* _ITEMS_
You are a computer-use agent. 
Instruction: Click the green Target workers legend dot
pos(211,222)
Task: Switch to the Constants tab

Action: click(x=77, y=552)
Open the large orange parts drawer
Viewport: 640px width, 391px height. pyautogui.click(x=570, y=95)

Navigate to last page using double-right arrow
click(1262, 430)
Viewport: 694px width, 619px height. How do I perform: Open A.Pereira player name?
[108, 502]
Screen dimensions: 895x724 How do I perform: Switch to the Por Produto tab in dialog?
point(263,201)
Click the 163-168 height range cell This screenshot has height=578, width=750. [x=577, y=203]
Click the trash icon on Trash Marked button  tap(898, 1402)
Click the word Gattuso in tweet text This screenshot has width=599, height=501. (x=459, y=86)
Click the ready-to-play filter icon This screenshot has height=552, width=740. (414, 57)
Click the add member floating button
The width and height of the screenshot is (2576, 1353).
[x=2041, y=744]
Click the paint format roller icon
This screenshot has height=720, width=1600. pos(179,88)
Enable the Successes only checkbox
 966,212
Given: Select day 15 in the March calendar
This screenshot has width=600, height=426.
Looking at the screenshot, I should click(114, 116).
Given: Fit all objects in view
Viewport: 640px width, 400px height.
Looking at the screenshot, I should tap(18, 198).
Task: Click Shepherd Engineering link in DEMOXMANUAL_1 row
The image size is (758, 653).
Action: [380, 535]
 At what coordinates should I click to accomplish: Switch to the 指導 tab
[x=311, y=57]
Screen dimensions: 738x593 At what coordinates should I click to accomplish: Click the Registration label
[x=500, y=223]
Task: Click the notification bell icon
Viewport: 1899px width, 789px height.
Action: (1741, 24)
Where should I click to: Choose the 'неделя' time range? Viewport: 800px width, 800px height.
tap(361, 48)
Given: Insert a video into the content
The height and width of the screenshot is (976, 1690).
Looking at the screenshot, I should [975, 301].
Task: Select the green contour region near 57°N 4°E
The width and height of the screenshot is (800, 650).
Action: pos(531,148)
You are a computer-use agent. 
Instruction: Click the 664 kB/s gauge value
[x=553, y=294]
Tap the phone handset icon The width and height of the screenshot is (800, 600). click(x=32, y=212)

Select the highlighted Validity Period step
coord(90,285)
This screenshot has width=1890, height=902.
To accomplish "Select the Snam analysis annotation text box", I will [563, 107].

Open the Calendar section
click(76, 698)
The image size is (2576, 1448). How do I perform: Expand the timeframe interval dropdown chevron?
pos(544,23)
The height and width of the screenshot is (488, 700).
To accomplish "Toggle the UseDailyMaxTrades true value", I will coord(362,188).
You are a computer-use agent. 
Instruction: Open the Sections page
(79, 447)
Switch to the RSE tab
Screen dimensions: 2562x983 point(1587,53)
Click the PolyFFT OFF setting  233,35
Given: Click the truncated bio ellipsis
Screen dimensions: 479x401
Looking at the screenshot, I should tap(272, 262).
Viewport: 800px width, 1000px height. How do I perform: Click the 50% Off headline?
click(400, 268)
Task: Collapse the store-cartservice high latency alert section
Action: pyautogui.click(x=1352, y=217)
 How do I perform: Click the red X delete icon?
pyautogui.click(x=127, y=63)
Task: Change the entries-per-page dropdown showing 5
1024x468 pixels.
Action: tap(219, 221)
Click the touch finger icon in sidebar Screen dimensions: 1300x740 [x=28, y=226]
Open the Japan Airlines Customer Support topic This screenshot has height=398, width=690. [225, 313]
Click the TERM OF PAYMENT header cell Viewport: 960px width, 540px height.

* _STATED EXERCISE_
Please pick out every line in the items above that contains the word "coordinates" and copy each of those lines in full.

* _TASK ANSWER_
 At what coordinates should I click to accomplish: Switch to the 指導 tab
Screen dimensions: 738x593 At what coordinates should I click to accomplish: Click the Registration label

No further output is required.